Back in 2015, Kenya attained 'lower middle-income nation' status. Prior to that, we had been simply defined as a 'developing nation' which – as far as I can tell – means “officially poor”.
Outwardly nothing changed after this announcement. But government economists assured us that a significant milestone had been reached and that congratulations were in order.
I note, however, that the other countries in this category are not exactly famous economic success stories. Within Africa we are apparently to be ranked with the likes of Zambia, Swaziland, Congo and Lesotho, among others.
And yet I have met journalists as well as senior government officials from some of these countries who seem to believe that Kenya is a much richer country than theirs. Indeed, they regard us as being on par with Nigeria, South Africa and Egypt, insofar as we are routinely referred to as “the economic powerhouse of East Africa”.
All economic data are best viewed as a peculiarly boring genre of science fiction
Paradoxically though, whereas we have now been 'lower middle income' for almost five years, all we seem to hear from fellow Kenyans is just how hard a time they are having in trying to make ends meet.
Now if you find all this very confusing, then it is time I let you in on a little secret: The Nobel Prize-winning economist, Paul Krugman, once wrote that “All economic data are best viewed as a peculiarly boring genre of science fiction”.
This great authority on economics was basically telling us that these numbers and categories – these “metrics” to use the fashionable term – really mean very little. They are essentially approximations which could as easily be right as wrong.
Note, for example, that Kenya’s claim to a place among the “lower middle-income nations” was not attained by a great leap of economic growth. Rather it was by the “rebasing” of our economy.
As a local business newspaper reported it at the time, “The World Bank has confirmed Kenya’s lower middle-income country status following the change in the way the size of its economy is calculated which showed it was 25% larger than previously estimated.”
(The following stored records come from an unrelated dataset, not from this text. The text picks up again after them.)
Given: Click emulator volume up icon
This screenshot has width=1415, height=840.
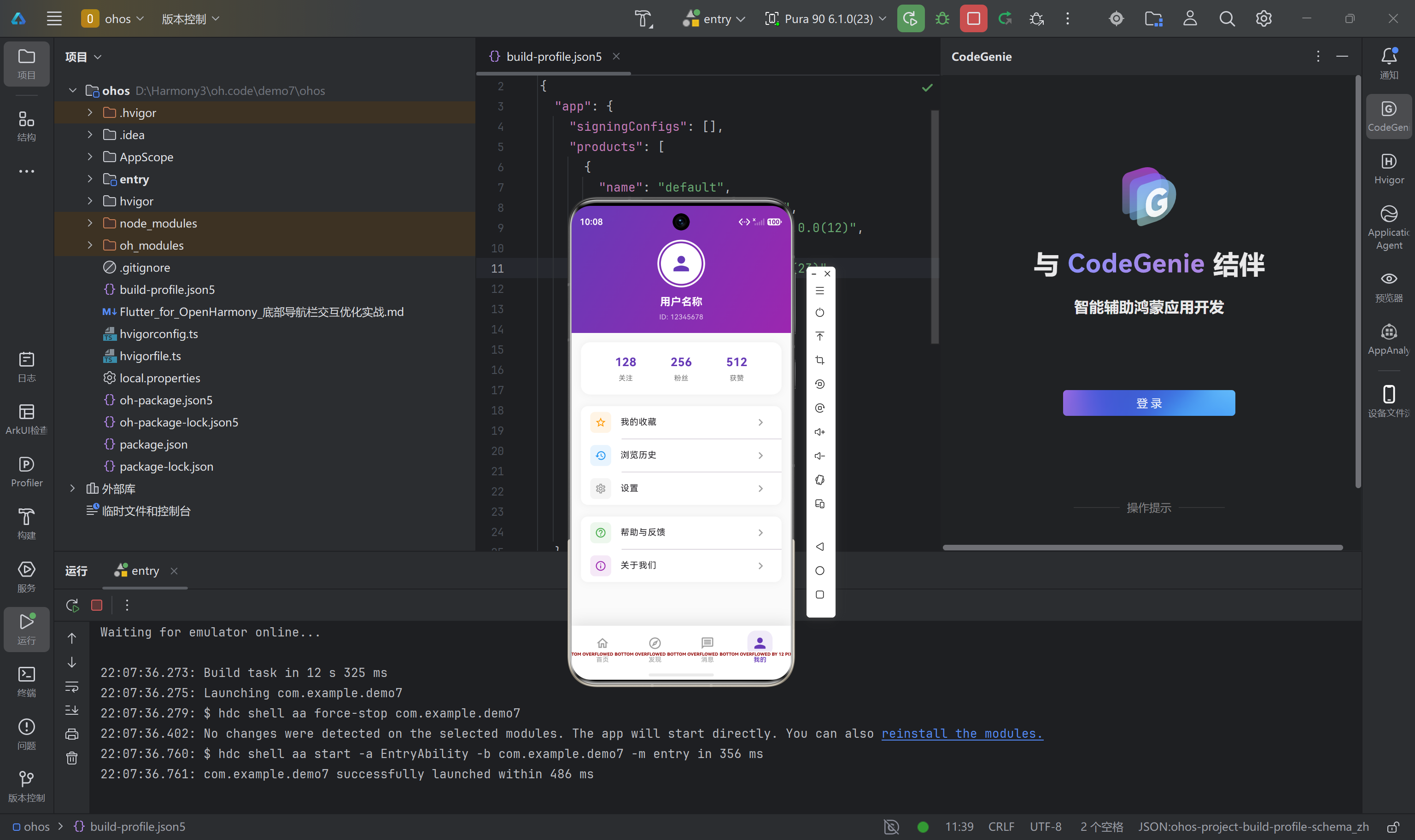Looking at the screenshot, I should 819,432.
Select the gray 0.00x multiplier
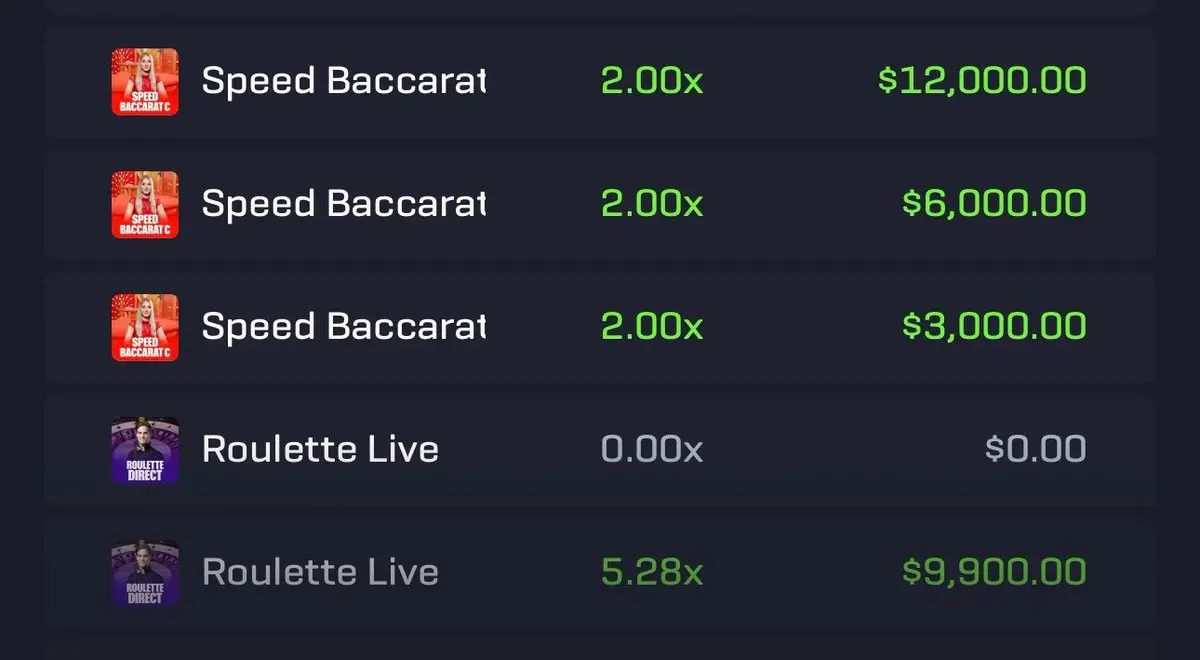Image resolution: width=1200 pixels, height=660 pixels. tap(652, 450)
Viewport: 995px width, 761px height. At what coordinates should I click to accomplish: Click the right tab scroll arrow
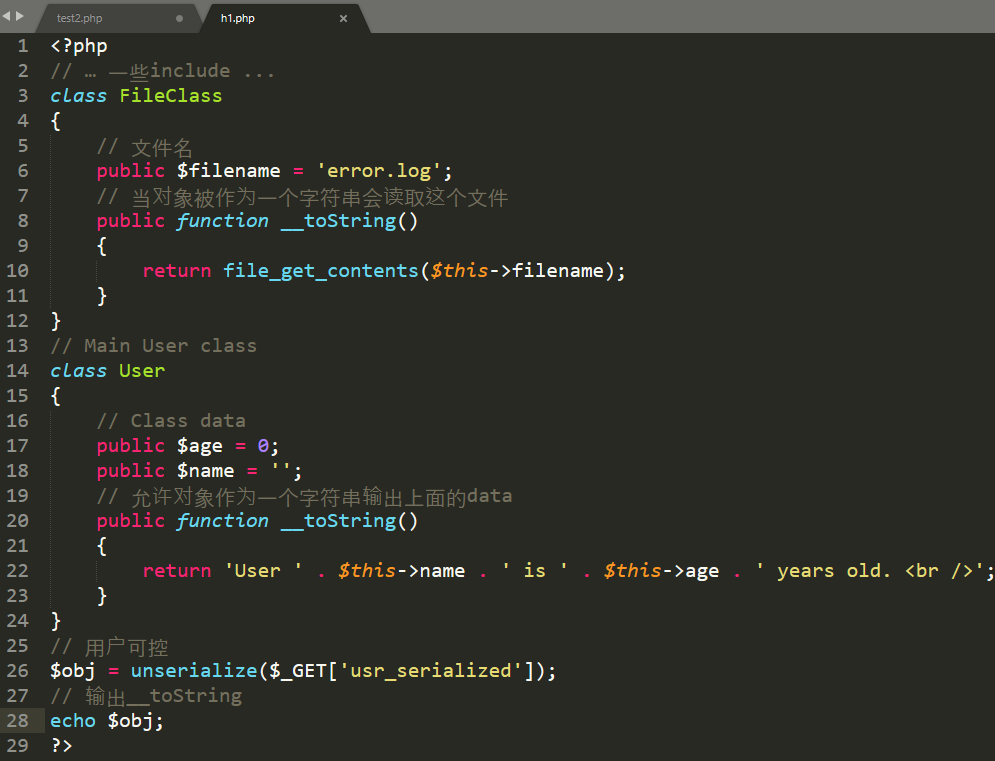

To appreciate the sheer absurdity of this – and why it is proof that Krugman is right in suggesting that such economic data is really no different from science fiction – consider this scenario:
If I am to judge by the newspaper reports as well as the very popular TV “reality shows” dedicated to weight-loss programmes, there are any number of matronly Kenyan women who yearn to be thin and are willing to go to great lengths to lose weight.
So what do you think any such woman would tell you if you walked up to her and told her “We have changed the way obesity is calculated and we now realise that – despite your regular visits to the gym – you are 25 kilos heavier than we previously thought”?
I offer this example because there are many here who regard economic data, whether from our government or from the World Bank, as absolutes. But in truth, they are nothing of that kind.
One final example to show how meaningless official data can be:
Over the past few years, the Kenya Power and Lighting Company, in furtherance of government policy, has been working hard to connect more and more Kenyans to the national power grid. This is known as the “last mile connectivity programme” and it basically subsidises the cost of such connection to individual households, mostly in rural areas.
I believe this effort is being made in pursuit of some UN “development goal”.
Well, hundreds of thousands of households have been connected. And every now and then we will see in the media a photo or video clip of some VIP sitting with a Kenyan family in their modest residence – often a mud-walled hut – enjoying a cup of tea in the well-lit interior.
But here is the question: this electricity, once connected, has to be paid for. And Kenyan electricity is arguably the most expensive in the region.
So, we may have impressive statistics of how many families have been “connected” through this project. But do they really stay connected in the months and years ahead, especially during such lean times as now, when even supposedly “middle-class” families often struggle to pay their electricity bill?